I. Aside from editorial articles and resolutions of medical societies, public discussion of vivisection in this, the State in which it is already somewhat limited by law, has been nearly confined to four gentlemen besides the present writer. Mr. Bergh's single contribution will be more conveniently considered later. Professor J. C. Dalton has contented himself hitherto with the general statement[2] that "the exhibition of pain in an experimental laboratory is an exceptional occurrence. As a rule, all the cutting operations are performed under the influence of ether. . . . This is because the infliction of pain is generally no part of the experimenter's object, and on every account it is preferable for him to avoid it." The foregoing refers directly only to laboratory investigations, and it may undoubtedly be inferred that, among the experiments before classes in the lecture-room, the painful constitute a still smaller minority.[3] What they have been is shown by Dr. A. J. Leffingwell[4] in quotations from the larger physiological treatises of Professors Dalton and Flint. Among the numerous illustrative operations mentioned as performed by these teachers in two of the largest medical schools in the coun-

  1. From a letter to Professor Holmgren, April, 1, 1881, published in "Nature," April 21, 1881, p. 583.

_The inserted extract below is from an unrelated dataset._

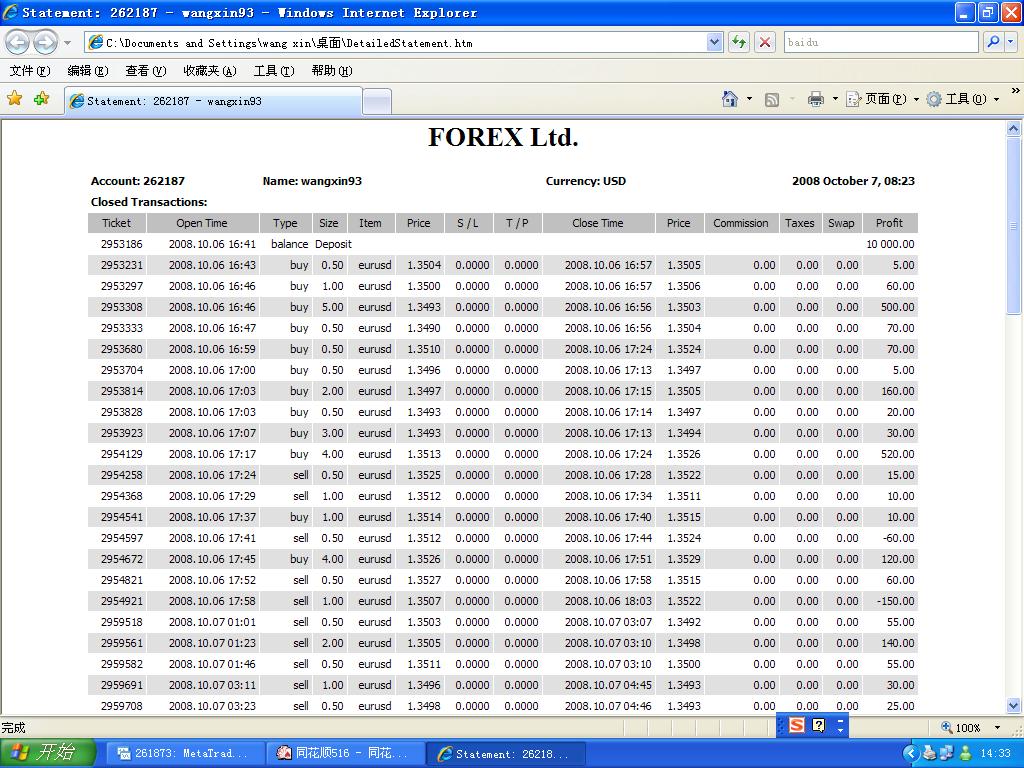
Task: Open the 页面(P) page menu dropdown
Action: (x=883, y=99)
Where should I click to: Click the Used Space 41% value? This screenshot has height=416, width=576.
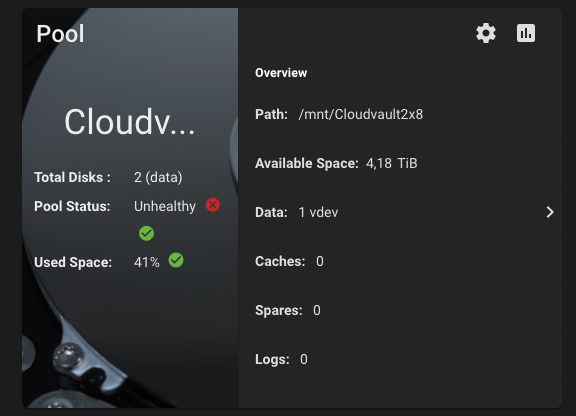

  2. "Experimentation upon Animals," etc., New York, 1875, p. 8.
  3. In a letter to the writer, dated January 11, 1883, Professor Austin Flint, Jr., says, "In my class demonstrations, I do not make experiments upon animals involving more pain than is caused, for example, by pithing to kill, or injecting an anæsthetic subcutaneously."
  4. "Does Vivisection pay?" "Scribner's Monthly," July, 1880, pp. 391-399.